WHAT YOU HAVE TO DO: Copy exactly, please, the lines of the data from its start through the line containing "Open the Photos".

-=-=-=-=-

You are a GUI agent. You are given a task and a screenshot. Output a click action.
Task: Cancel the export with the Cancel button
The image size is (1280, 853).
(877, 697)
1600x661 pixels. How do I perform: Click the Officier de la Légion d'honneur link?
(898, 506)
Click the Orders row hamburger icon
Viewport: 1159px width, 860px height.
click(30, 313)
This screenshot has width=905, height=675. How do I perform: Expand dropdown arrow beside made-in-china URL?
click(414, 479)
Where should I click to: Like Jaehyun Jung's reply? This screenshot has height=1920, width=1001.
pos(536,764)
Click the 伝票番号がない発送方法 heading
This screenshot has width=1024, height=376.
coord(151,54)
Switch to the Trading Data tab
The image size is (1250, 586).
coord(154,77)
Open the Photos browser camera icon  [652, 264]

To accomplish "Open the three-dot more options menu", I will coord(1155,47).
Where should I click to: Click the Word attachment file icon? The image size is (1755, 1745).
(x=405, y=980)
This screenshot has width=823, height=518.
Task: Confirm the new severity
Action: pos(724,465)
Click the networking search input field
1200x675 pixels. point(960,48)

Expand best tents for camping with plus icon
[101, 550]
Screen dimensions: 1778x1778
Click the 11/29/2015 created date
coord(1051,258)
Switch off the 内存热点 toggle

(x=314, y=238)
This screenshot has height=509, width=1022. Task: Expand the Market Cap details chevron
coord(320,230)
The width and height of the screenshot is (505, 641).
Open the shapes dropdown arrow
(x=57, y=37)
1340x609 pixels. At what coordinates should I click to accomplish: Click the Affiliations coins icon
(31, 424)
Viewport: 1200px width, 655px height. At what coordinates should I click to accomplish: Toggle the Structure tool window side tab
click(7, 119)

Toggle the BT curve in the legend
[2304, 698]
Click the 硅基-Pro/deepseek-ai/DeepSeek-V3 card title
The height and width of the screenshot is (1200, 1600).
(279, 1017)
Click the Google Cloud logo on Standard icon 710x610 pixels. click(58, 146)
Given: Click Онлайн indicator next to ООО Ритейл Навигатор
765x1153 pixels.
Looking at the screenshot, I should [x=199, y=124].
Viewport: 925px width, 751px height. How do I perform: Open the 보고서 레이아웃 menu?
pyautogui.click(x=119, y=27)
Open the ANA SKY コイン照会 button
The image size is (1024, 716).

-=-=-=-=-

ANSWER TO THIS TASK:
You are a GUI agent. You are given a task and a screenshot. Output a click action.
Task: Cancel the export with the Cancel button
The image size is (1280, 853).
(877, 697)
1600x661 pixels. How do I perform: Click the Officier de la Légion d'honneur link?
(898, 506)
Click the Orders row hamburger icon
Viewport: 1159px width, 860px height.
click(30, 313)
This screenshot has width=905, height=675. How do I perform: Expand dropdown arrow beside made-in-china URL?
click(414, 479)
Where should I click to: Like Jaehyun Jung's reply? This screenshot has height=1920, width=1001.
pos(536,764)
Click the 伝票番号がない発送方法 heading
This screenshot has width=1024, height=376.
coord(151,54)
Switch to the Trading Data tab
The image size is (1250, 586).
coord(154,77)
Open the Photos browser camera icon  [652, 264]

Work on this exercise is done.